> _TEXT_

┄┄┄┄┄┄

The Senate's passing of health care reform depends on Lieberman's vote.
I've been thinking that his betrayal of the Democrats on the Medicare buy-in -- originally his own idea, after all -- was so brutal and damaging that possibly he's a snake in the caucus.
It leads me to think Lieberman might be working with the Republicans to effect what DeMint suggested would be Obama's Waterloo -- the defeat of health care reform.
It might be -- and we've seen plenty of behavior consistent with this, all year -- that it has been the Republican plan from the beginning to drag out this process as long as possible, to inflict maximum harm on Obama, cleave the Democratic Party and demoralize its base.
Even if it wasn't their plan, it has been the result.
Possibly Lieberman was their inside guy, their ace in the hole. He campaigned for McCain, after all.

┄┄┄┄┄┄

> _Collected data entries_
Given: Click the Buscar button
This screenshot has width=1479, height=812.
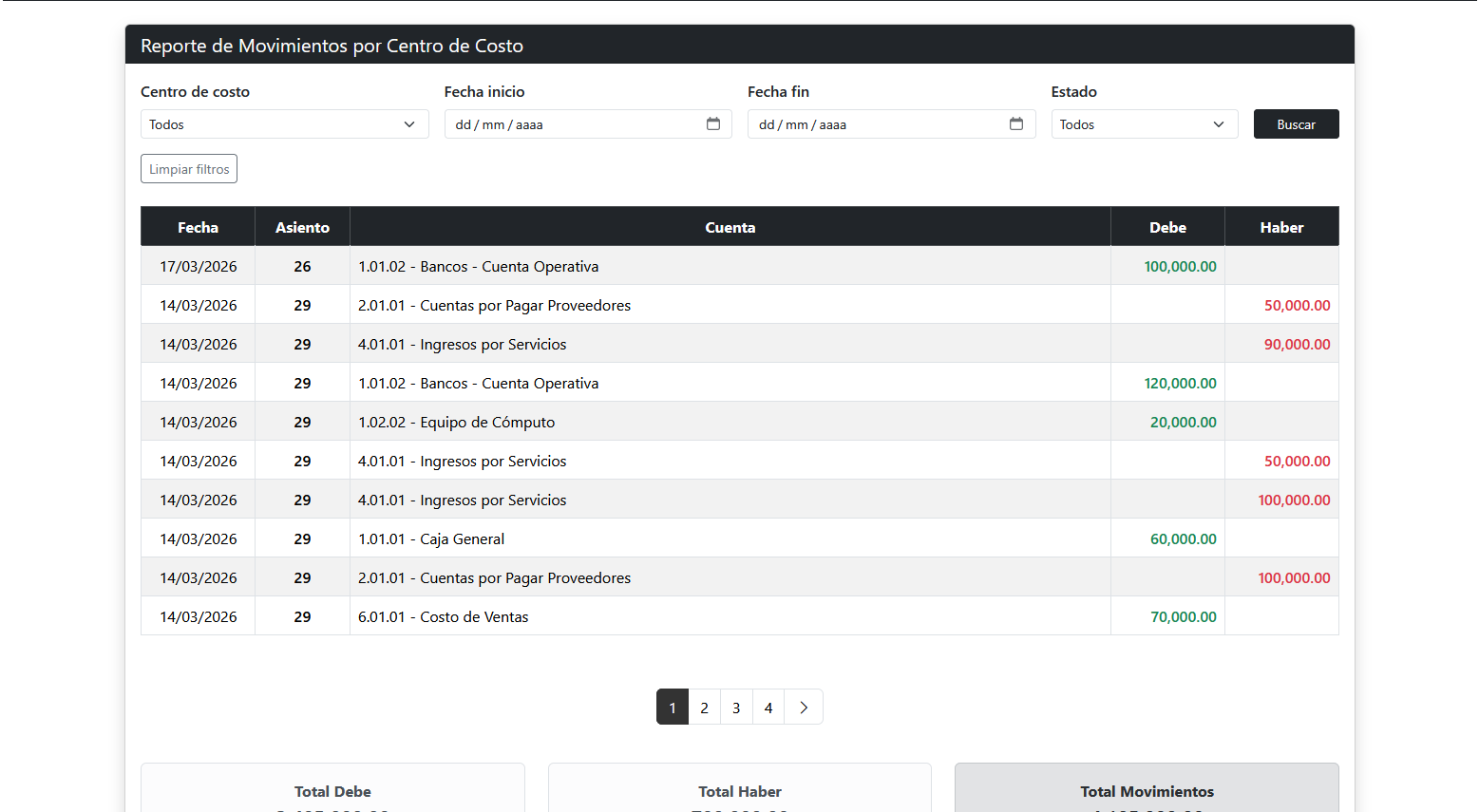Looking at the screenshot, I should (1296, 124).
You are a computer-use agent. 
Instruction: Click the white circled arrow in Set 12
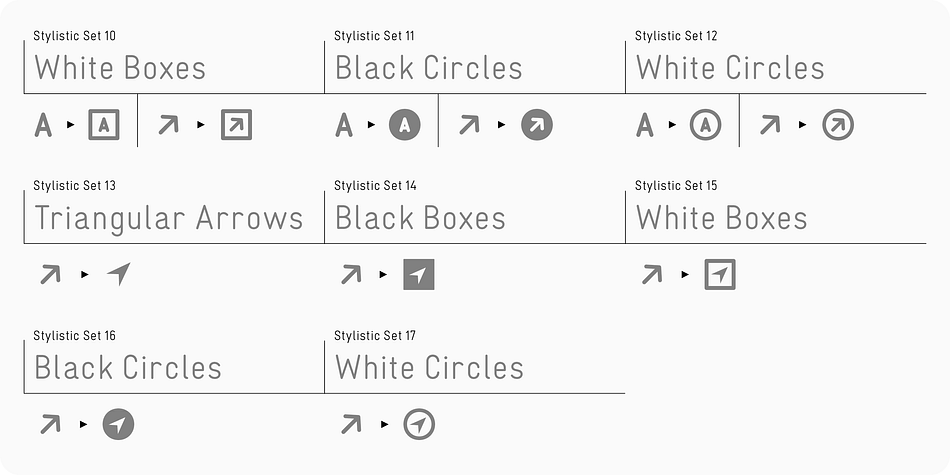(x=838, y=125)
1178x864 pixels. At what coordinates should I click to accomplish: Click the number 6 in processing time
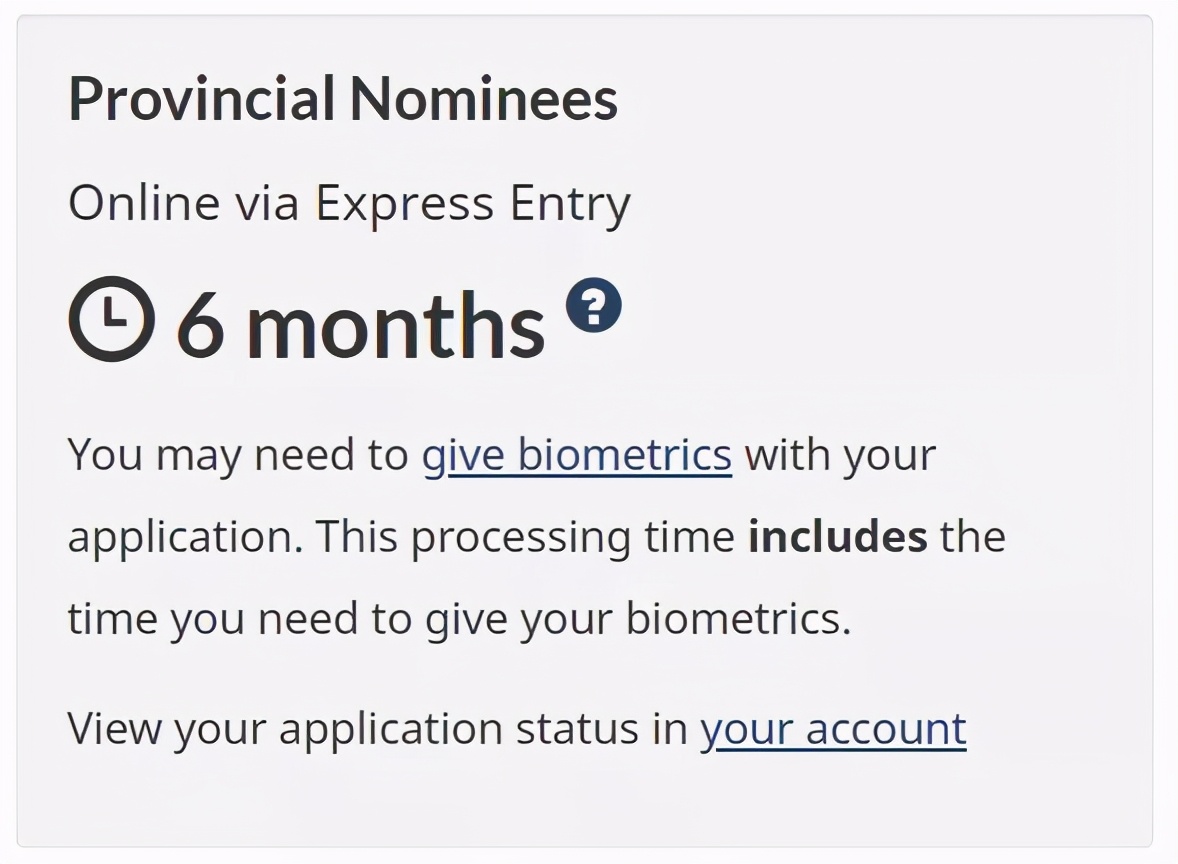click(201, 325)
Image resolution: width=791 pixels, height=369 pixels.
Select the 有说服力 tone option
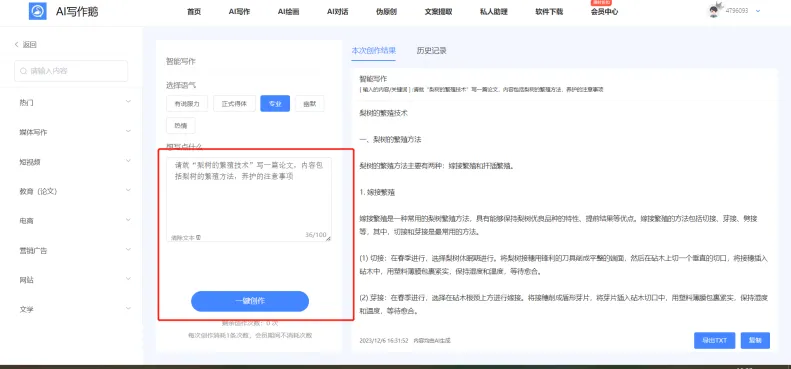tap(187, 103)
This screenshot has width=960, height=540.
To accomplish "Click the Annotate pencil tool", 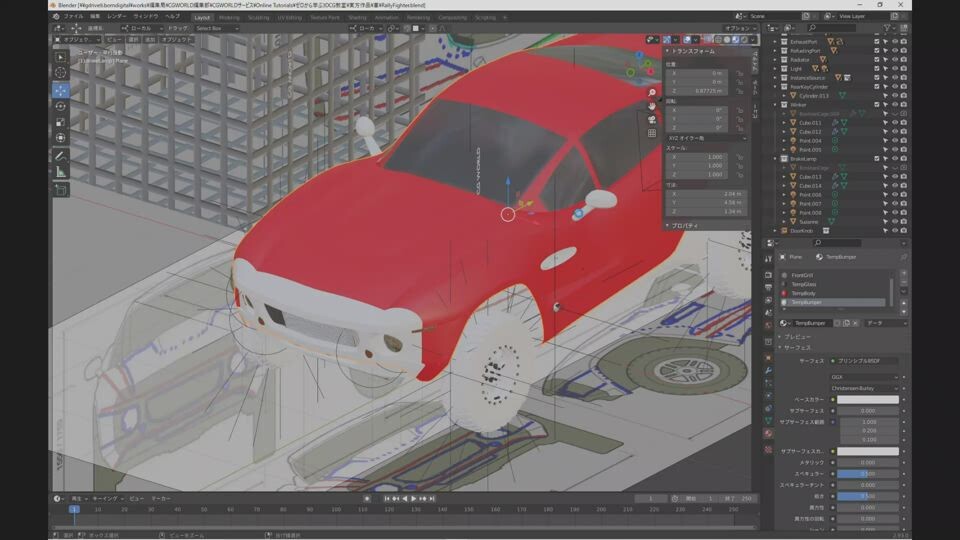I will point(61,155).
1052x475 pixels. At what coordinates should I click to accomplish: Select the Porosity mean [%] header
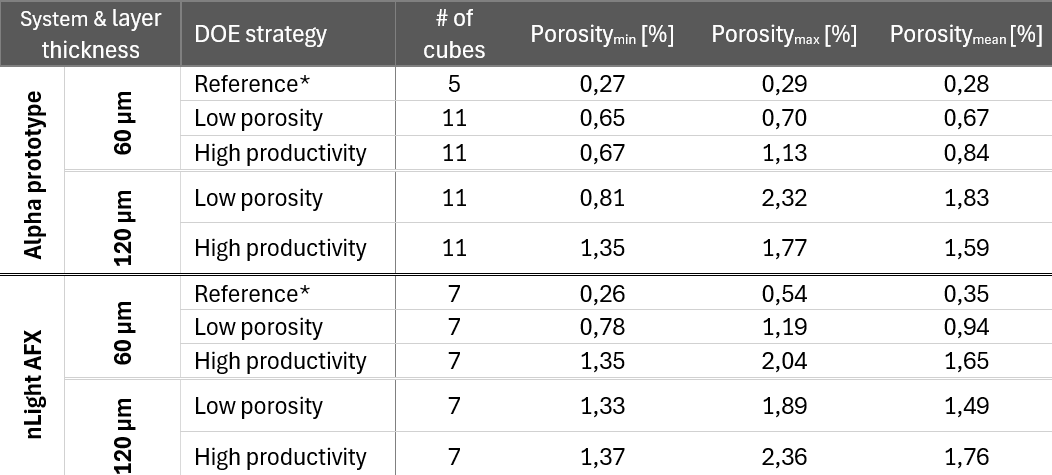(966, 34)
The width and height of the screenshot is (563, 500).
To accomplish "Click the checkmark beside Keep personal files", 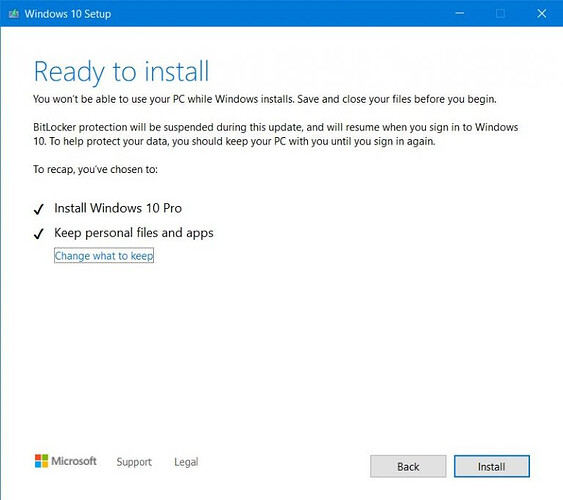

┄┄┄┄┄┄

> _WORK REQUEST_
From the passage on Lieberman and health care reform, copy out word for word the part that opens with the words containing "I've been thinking" and closes with "demoralize its base.".

> _EXERCISE ANSWER_
I've been thinking that his betrayal of the Democrats on the Medicare buy-in -- originally his own idea, after all -- was so brutal and damaging that possibly he's a snake in the caucus.
It leads me to think Lieberman might be working with the Republicans to effect what DeMint suggested would be Obama's Waterloo -- the defeat of health care reform.
It might be -- and we've seen plenty of behavior consistent with this, all year -- that it has been the Republican plan from the beginning to drag out this process as long as possible, to inflict maximum harm on Obama, cleave the Democratic Party and demoralize its base.